Showing posts with label Hope. Show all posts
Showing posts with label Hope. Show all posts

Saturday, August 07, 2010

Heroes are made when you make a choice

Wow.

I just had the most beautiful breakdown. A breakdown that was long overdue.

I am going through a Bible study called "He is my life" by Debbie Alsdorf. It's about loving others as Christ did. I think I mentioned this a couple blogs back.

I just finished my third week, and I can notice a difference in things. Yes, there are still some things that I am still working on, but I can feel a small difference. I'd rather take small steps and inch my way closer to my goal and climb to the top of the mountain verses taking giant leaps, reaching my goal in record time, only to fall and fail. I am learning to enjoy the obstacles in the way; they are helping me to grow and learn from my experiences.

Here is an example from this week. There is a salesman at work that, for some reason I can't quite figure out, I can't stand. Don't ask me why. I don't think that he ever did anything to me, and if he did, it was probably over something so stupid. Well, he came up to me at the window. I actually politely spoke with him. I wasn't short in answering him nor did I give him one word answers. I looked at him. I smiled at him. And I think that we actually laughed. Huh. Breakthroughs can be done.

But today, about a half hour ago, is when the breakdown came.

If you haven't seen the movie "To Save a Life", I really think that you should. I have heard nothing but good reviews about this movie, but then, I have heard reviews of other good movies only to be let way down.
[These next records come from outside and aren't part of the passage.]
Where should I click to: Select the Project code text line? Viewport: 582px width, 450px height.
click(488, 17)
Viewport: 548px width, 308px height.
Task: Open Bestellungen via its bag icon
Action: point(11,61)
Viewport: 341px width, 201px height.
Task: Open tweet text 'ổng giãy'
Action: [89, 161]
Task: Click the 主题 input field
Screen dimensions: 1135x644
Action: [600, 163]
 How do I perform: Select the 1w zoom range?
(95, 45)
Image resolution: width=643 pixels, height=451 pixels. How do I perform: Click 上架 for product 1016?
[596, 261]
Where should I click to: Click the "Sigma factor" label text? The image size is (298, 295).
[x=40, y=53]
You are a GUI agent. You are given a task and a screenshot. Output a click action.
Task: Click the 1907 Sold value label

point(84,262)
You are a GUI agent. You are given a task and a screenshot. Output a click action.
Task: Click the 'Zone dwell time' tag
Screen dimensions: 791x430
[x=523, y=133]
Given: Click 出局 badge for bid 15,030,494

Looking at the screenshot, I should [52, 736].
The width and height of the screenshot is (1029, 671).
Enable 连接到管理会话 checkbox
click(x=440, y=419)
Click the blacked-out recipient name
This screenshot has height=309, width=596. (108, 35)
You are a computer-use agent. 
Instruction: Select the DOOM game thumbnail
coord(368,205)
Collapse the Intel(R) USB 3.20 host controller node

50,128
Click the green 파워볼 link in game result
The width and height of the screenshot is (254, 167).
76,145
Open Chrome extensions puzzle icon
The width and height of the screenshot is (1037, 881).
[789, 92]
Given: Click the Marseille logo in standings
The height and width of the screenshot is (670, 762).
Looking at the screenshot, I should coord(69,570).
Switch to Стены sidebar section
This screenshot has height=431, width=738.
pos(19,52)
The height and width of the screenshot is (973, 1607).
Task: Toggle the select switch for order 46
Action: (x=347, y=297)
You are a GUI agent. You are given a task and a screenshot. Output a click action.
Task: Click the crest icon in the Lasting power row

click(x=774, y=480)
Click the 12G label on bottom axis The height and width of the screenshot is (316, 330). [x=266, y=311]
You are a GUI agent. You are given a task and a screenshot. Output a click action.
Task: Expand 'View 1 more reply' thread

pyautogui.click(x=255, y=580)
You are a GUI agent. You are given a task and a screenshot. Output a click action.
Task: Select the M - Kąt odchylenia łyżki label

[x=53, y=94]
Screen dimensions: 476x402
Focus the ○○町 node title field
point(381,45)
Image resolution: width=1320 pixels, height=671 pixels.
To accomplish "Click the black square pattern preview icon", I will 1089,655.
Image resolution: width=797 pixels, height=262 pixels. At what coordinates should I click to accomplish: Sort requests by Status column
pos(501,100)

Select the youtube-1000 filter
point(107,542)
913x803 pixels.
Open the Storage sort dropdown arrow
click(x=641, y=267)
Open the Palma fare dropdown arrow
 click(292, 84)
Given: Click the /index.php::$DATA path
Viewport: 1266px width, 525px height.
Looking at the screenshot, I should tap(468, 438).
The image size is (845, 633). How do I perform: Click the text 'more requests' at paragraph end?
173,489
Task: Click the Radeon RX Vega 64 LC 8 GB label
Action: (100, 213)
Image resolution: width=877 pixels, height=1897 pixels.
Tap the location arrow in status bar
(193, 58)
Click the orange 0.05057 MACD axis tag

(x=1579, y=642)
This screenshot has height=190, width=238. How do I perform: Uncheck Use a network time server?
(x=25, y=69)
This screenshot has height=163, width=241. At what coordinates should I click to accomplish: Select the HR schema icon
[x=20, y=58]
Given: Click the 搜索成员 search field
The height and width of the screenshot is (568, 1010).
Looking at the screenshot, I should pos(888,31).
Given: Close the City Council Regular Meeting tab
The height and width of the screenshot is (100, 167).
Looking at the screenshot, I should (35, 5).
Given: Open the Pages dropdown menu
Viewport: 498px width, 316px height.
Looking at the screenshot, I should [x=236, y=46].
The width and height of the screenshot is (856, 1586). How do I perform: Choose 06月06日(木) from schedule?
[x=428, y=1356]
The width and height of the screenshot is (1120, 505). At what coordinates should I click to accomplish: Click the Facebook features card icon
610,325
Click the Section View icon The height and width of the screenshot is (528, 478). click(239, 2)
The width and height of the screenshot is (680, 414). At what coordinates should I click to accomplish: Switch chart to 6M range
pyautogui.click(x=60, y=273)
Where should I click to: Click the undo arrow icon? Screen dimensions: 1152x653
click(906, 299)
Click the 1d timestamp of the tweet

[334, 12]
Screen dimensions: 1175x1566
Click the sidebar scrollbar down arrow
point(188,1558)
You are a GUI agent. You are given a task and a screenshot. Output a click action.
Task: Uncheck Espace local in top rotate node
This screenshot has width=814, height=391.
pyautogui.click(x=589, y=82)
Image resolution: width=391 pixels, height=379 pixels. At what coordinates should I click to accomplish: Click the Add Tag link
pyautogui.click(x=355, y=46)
This wasn't a slap in the face movie. This was a, "Mindy, I'm going to really open your heart and cause you to see what I see" moment. I watched it.

I became emotionally drained. I couldn't help but think of all the people that I have past on the street that probably needed a smile or a simple wave. Or the person that needed a door opened for them at the grocery store because their arms were full. Instead what did they get? A silent judgment. A glare. A "I'm better than you, so why would I associate myself with you" thought.

Some Christian I can be, huh?

I am so glad that God opened my eyes. I am not perfect, nor do I claim to be. But too often, I become this person that I want the most not to be just to "fit in". Why? I can't take whatever I have here on this earth with me when I die.

Would I rather have a handful of gadgets that will last for a short period of time only to change in a matter of minutes? Or, would you rather have that warm, bear hug saying, "Well done, my good and faithful servant."

I think I would chose the latter. At least, I knew I would have saved at least someone's life down the road instead of drowning myself in my headphones or games. No, I'm not saying that they are all fun. But I think I would like to see that person that I might have passed up smile and welcome them home when they pass from this world to the next.

When you feel that little tug in your stomach, don't ignore it. It's probably God tugging at your heart, breaking it to feel what He feels when He sees someone lonely and lost.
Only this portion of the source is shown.